Mary Ellen Manning, who represents the North Shore on the board that approves judicial and Parole Board appointments, said yesterday that the current system "is a sad mess" that ought to be replaced with something similar to the federal parole system.
And sentencing ought to be done within strict guidelines, she believes.
The arrest last week of Charles "Chucky" Doucette, 51, of Peabody on domestic abuse charges has again raised questions about the state Parole Board's controversial 2006 decision to grant Doucette parole.
Doucette will be in Salem District Court on Thursday, where prosecutors will ask a judge to keep him locked up until trial on charges that he dragged his girlfriend down the street with his car and threatened to shoot her if she made a complaint.
If convicted, he's facing a return to state prison as well, where he could end up serving out the rest of his life sentence.

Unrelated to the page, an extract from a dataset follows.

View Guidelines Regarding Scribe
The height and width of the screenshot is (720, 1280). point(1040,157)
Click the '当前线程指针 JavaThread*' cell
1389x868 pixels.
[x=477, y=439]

Doucette was serving seven life sentences for the execution-style shooting of Raymond Bufalino in Salem 1987, and a pair of home invasions he committed while out on bail awaiting a retrial.
His second-degree murder conviction came as the result of a plea bargain struck by prosecutors, who were concerned about retrying Doucette in front of the same judge who had already set aside Doucette's original, first-degree murder conviction following a trial.
Under Massachusetts law, a second-degree murder conviction makes someone parole-eligible after 15 years.
Doucette made parole on his first try and was released in 2007, over the objections of not only two members of the Parole Board, but Essex County prosecutors, who argued against his release.